Heart failure patients see long-term benefits after cell therapy
Heart failure treatments that use cells from the patient’s own bone marrow and heart can lead to substantial long-term benefits, according to a new study published in the European Journal of Heart Failure.
Researchers from several different institutions collaborated on the CONCERT-HF Phase II clinical trial, which assessed the impact of treating heart failure patients with either autologous mesenchymal stromal cells (MSCs), c-kit positive cardiac cells (CPCs) or both. While CPCs come from a patient’s bone marrow, CPCs originate from the heart.

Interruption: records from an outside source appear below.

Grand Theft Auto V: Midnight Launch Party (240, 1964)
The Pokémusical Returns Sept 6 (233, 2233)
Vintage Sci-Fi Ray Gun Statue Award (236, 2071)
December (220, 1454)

All patients enrolled in the CONCERT-HF trial—125 in total—presented with heart failure related to chronic ischemic cardiomyopathy. The average left ventricular ejection fraction was 28.6%. Patients were either treated with CPCs alone, MSCs alone, a combination of CPCs and MSCs or a placebo.
Overall, the authors found, treatment with CPCs alone was associated with a significant decrease in major adverse cardiac events when compared to a placebo. Also, the patient’s quality of life saw a significant improvement when treated with MSCs alone or a combination of MSCs and CPCs.
However, the team added, ventricular ejection fraction, left ventricular volumes, scar size and peak oxygen consumption did not significantly change from one treatment option to the next.
“This is a very important advance in the field of cell therapy and in the management of heart failure,” lead author Roberto Bolli, MD, director of the University of Louisville Institute of Molecular cardiology, said in a statement. “It suggests that a treatment, given only once, can produce long-term beneficial effects on the quality of life and prognosis of these patients. The results pave the way for a larger, Phase III trial of cell therapy in heart failure.”